**Trecho selecionado**.
┌────────

O período pós-pandemia deve criar um novo consumidor, um novo mercado e um novo perfil profissional. A forma de trabalhar será diferente. E, para atender a demanda, a educação também precisa se diferenciar. Quais são os cursos que oferecerão as melhores oportunidades? E como o estudante fará sua escolha a partir de agora?
O cenário ainda pode surpreender. Mas, até o momento, é possível observar de forma empírica que os analistas estavam certos quando previram que a demanda dos próximos anos seria por inovações tecnológicas.
Mais do que revelar novas tendências, a pandemia está acelerando aquelas que já vinham se desenhando. Na prática, o coronavírus fez o amanhã chegar mais cedo.
Saúde e Negócios em alta
Em 2010, o ProFuturo, programa de pesquisa do futuro da Fundação de Instituto de Administração (FIA), divulgou um relatório apontando que a partir de 2020 haveria uma demanda crescente por bioinformationists (profissionais que trabalham com genética e vacinas), técnicos em telecomunicações e especialistas em e-commerce.

└────────

**Tarefa proposta A**. Diga se cada afirmação está de acordo com o trecho sobre o mercado pós-pandemia, respondendo sim ou não e citando literalmente as palavras do trecho que decidem a resposta. (i) Em 2010, o ProFuturo divulgou um relatório sobre a demanda a partir de 2020. (ii) A pandemia não afetou as tendências que já existiam. (iii) Os analistas previram que a demanda dos próximos anos seria por inovações tecnológicas.
**Tarefa proposta B**. Extraia sem nenhuma alteração a parte do trecho sobre o mercado pós-pandemia que começa em "O cenário ainda" e termina em "chegar mais cedo.".
As linhas listadas não têm relação com o trecho sobre o mercado pós-pandemia.

**Linhas listadas**.
┌────────

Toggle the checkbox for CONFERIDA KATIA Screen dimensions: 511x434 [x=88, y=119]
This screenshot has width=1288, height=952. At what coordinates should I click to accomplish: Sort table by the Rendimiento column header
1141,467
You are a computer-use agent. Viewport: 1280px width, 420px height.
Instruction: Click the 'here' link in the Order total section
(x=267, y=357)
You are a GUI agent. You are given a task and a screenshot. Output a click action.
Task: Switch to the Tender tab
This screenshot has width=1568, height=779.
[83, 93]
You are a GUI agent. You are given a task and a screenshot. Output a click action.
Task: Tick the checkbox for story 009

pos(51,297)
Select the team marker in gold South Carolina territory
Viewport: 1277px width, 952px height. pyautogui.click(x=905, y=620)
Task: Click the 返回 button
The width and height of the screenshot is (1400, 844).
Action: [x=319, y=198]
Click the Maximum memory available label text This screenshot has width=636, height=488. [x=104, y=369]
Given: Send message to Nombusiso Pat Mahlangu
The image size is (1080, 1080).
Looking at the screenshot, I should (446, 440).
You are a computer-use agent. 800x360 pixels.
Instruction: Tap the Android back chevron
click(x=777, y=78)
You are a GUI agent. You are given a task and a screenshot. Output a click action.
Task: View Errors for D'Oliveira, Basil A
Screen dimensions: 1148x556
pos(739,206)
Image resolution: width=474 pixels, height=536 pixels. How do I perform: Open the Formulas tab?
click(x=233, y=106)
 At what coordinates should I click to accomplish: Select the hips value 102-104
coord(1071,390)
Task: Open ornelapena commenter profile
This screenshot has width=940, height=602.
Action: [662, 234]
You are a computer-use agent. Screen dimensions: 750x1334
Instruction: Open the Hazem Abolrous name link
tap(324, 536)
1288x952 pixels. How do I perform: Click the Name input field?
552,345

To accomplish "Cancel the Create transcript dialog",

└────────

**Resposta da tarefa A**.
(i) Sim: "Em 2010, o ProFuturo, programa de pesquisa do futuro da Fundação de Instituto de Administração (FIA), divulgou um relatório apontando que a partir de 2020 haveria uma demanda crescente"
(ii) Não: "a pandemia está acelerando aquelas que já vinham se desenhando"
(iii) Sim: "os analistas estavam certos quando previram que a demanda dos próximos anos seria por inovações tecnológicas"

**Resposta da tarefa B**.
O cenário ainda pode surpreender. Mas, até o momento, é possível observar de forma empírica que os analistas estavam certos quando previram que a demanda dos próximos anos seria por inovações tecnológicas.
Mais do que revelar novas tendências, a pandemia está acelerando aquelas que já vinham se desenhando. Na prática, o coronavírus fez o amanhã chegar mais cedo.